In Skenconsult, Nwabueze and NEPA, there was no waiver and this court in those cases, rightly, in my respectful view, set aside the defective service on the application of the Defendants. In Adegoke Motors there was waiver and this court reject similar application and rightly, too in my humble view.”
In this case at hand, the Appellants never raised this issue nor objected to the service at the trial court and participated fully at the trial. I am of the view that the Appellant is deemed to have waived any irregularity in the service. I must also mention that the Sheriffs and Civil Process Act with the judgment Enforcement Rules made pursuant to it though the later is a substantive law are actually in the nature of procedural regulations rather than substantial legislation.
I have to agree with the learned 1st Respondent’s counsel however that the Appellant ought to seek leave to argue this fresh point of law as ground 7 in the notice and grounds of appeal. Even when an issue of jurisdiction is raised on appeal for the first time, the Appellant needs the leave of the appellate court so to do. All the authorities say is that it can be raised at any time with leave of court. See Oshatoba v. Olujitan (2000) 2 SCNJ 159.
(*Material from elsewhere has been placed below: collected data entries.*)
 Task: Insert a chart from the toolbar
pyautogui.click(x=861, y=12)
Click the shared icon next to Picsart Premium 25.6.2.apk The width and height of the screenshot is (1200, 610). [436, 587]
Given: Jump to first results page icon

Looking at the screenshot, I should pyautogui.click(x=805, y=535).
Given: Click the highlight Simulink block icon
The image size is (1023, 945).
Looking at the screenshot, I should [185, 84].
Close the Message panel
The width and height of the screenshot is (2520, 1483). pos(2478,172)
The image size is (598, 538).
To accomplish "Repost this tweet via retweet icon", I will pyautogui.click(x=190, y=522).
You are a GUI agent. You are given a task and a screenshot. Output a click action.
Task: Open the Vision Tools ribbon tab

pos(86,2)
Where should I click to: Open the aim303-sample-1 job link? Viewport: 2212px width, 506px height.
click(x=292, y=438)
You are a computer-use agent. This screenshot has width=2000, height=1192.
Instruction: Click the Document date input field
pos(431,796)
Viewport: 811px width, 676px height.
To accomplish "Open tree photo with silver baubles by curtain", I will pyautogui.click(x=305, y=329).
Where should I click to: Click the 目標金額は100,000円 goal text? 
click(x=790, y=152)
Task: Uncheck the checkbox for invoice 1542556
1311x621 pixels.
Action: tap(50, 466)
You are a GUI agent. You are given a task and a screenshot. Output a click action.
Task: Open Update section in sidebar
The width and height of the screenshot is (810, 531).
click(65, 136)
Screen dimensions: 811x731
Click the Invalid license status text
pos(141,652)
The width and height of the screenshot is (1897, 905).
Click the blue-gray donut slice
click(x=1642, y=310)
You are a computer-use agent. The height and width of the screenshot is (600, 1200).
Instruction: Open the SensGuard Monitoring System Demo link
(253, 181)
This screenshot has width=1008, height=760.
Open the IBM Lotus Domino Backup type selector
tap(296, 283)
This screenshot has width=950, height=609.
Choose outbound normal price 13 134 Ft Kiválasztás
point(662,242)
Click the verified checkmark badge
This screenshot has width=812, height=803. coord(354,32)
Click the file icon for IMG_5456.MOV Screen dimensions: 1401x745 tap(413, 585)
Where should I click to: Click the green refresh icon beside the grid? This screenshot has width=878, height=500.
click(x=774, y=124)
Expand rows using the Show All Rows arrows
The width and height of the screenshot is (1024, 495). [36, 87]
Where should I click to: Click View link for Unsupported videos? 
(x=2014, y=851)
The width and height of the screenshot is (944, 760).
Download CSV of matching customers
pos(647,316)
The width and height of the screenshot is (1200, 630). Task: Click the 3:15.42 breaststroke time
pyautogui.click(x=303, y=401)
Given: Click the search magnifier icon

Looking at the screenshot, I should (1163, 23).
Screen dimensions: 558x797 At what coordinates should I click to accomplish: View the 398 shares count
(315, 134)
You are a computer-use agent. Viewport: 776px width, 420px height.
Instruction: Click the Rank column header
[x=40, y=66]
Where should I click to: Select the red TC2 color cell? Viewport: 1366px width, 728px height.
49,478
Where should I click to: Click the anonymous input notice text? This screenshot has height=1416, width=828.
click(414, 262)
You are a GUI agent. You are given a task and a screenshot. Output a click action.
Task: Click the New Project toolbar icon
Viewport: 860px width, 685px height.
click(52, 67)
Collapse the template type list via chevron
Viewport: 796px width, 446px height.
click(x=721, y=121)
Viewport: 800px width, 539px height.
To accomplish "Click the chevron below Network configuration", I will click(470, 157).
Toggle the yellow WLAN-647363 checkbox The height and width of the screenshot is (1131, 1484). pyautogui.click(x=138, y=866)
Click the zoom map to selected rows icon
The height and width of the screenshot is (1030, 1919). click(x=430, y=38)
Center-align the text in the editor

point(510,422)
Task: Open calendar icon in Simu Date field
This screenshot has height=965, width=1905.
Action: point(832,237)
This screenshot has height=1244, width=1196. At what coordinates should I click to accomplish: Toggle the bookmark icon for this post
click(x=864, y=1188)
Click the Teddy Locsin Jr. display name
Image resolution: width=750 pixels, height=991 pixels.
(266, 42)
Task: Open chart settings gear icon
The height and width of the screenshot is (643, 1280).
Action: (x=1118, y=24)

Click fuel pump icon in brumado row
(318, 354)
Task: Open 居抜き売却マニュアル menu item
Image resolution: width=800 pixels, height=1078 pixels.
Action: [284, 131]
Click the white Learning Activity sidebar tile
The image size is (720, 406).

For reasons given above 5th issue is resolved in favour of the 1st Respondent. In totality, the justice of this case and for the reasons already copiously explained, I have to resolve all issues in favour of the 1st Respondent. The appeal is dismissed as totally lacking in merit. It is hereby dismissed. I award N=50,000 costs against the Appellant for the 1st Respondent.
JOHN INYANG OKORO, J.C.A.: I read in draft the lead Judgment of my learned brother, Ogunwumiju, JCA just delivered. I agree that this appeal is devoid of any scintilla of merit and ought to be dismissed. My learned brother has meticulously and quite efficiently dealt with all the salient issues submitted for the determination of this appeal and I do not have anything new to add except to say a few words in support of the Judgment.
Having carefully considered the five issues submitted for the determination of this appeal, I join to agree that issues one and two are key to the determination of this appeal. This is without prejudice to the competence of the other three issues.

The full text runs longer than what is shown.